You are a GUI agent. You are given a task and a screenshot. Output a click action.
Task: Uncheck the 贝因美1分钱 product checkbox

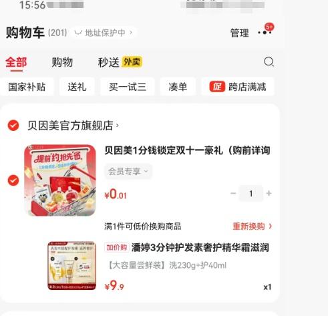click(13, 180)
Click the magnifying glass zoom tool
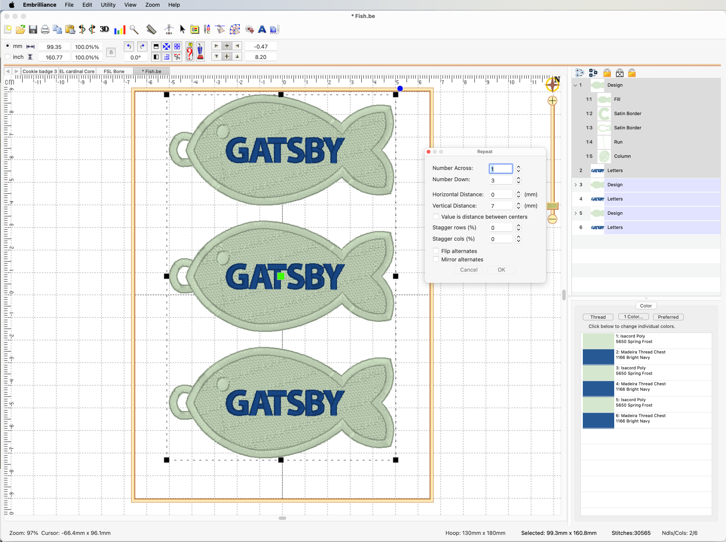 tap(134, 29)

**Task requirements**
Copy out each line of the data exactly as it reads; skip the pictures.

**Answer to this task**
You are a GUI agent. You are given a task and a screenshot. Output a click action.
Task: Uncheck the 贝因美1分钱 product checkbox

click(13, 180)
Click the magnifying glass zoom tool
 tap(134, 29)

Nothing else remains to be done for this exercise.